Directions for this task
Can you output all of the rows below verbatim, line for line?

Dataset extract
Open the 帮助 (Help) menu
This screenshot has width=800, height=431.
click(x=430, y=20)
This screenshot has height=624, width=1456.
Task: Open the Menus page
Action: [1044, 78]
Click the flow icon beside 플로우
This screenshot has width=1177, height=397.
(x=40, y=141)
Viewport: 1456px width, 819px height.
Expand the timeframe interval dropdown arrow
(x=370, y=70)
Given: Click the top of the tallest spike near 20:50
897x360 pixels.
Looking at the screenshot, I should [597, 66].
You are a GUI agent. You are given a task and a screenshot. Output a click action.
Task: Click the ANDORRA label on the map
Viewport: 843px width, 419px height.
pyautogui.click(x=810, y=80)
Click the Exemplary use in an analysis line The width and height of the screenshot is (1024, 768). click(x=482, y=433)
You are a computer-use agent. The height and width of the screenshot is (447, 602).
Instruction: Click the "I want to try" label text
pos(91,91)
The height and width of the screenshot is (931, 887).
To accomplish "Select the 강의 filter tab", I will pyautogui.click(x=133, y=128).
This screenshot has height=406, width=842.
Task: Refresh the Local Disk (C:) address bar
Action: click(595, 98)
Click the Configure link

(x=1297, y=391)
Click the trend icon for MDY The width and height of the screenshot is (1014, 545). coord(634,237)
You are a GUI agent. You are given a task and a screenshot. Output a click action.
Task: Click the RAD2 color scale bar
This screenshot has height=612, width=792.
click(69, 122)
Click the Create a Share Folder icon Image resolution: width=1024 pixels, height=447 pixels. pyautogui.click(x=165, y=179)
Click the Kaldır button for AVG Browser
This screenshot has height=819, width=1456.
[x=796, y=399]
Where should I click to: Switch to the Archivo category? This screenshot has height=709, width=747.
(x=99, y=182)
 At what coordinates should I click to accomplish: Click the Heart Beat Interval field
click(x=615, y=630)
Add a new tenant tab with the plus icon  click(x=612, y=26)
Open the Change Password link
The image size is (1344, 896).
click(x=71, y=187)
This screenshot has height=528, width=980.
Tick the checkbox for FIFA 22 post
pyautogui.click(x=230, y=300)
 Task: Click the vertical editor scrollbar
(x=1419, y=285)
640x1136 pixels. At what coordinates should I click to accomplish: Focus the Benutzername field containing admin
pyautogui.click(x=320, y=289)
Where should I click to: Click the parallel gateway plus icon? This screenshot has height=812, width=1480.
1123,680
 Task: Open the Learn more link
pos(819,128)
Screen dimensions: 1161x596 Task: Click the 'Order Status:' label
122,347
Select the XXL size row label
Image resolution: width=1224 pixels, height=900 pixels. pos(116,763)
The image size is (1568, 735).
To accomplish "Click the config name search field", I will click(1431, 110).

Task solution
Open the 帮助 (Help) menu
This screenshot has width=800, height=431.
click(x=430, y=20)
This screenshot has height=624, width=1456.
Task: Open the Menus page
Action: [1044, 78]
Click the flow icon beside 플로우
This screenshot has width=1177, height=397.
(x=40, y=141)
Viewport: 1456px width, 819px height.
Expand the timeframe interval dropdown arrow
(x=370, y=70)
Given: Click the top of the tallest spike near 20:50
897x360 pixels.
Looking at the screenshot, I should [597, 66].
You are a GUI agent. You are given a task and a screenshot. Output a click action.
Task: Click the ANDORRA label on the map
Viewport: 843px width, 419px height.
pyautogui.click(x=810, y=80)
Click the Exemplary use in an analysis line The width and height of the screenshot is (1024, 768). click(x=482, y=433)
You are a computer-use agent. The height and width of the screenshot is (447, 602).
Instruction: Click the "I want to try" label text
pos(91,91)
The height and width of the screenshot is (931, 887).
To accomplish "Select the 강의 filter tab", I will pyautogui.click(x=133, y=128).
This screenshot has height=406, width=842.
Task: Refresh the Local Disk (C:) address bar
Action: click(595, 98)
Click the Configure link

(x=1297, y=391)
Click the trend icon for MDY The width and height of the screenshot is (1014, 545). coord(634,237)
You are a GUI agent. You are given a task and a screenshot. Output a click action.
Task: Click the RAD2 color scale bar
This screenshot has height=612, width=792.
click(69, 122)
Click the Create a Share Folder icon Image resolution: width=1024 pixels, height=447 pixels. pyautogui.click(x=165, y=179)
Click the Kaldır button for AVG Browser
This screenshot has height=819, width=1456.
[x=796, y=399]
Where should I click to: Switch to the Archivo category? This screenshot has height=709, width=747.
(x=99, y=182)
 At what coordinates should I click to accomplish: Click the Heart Beat Interval field
click(x=615, y=630)
Add a new tenant tab with the plus icon  click(x=612, y=26)
Open the Change Password link
The image size is (1344, 896).
click(x=71, y=187)
This screenshot has height=528, width=980.
Tick the checkbox for FIFA 22 post
pyautogui.click(x=230, y=300)
 Task: Click the vertical editor scrollbar
(x=1419, y=285)
640x1136 pixels. At what coordinates should I click to accomplish: Focus the Benutzername field containing admin
pyautogui.click(x=320, y=289)
Where should I click to: Click the parallel gateway plus icon? This screenshot has height=812, width=1480.
1123,680
 Task: Open the Learn more link
pos(819,128)
Screen dimensions: 1161x596 Task: Click the 'Order Status:' label
122,347
Select the XXL size row label
Image resolution: width=1224 pixels, height=900 pixels. pos(116,763)
The image size is (1568, 735).
To accomplish "Click the config name search field", I will click(1431, 110).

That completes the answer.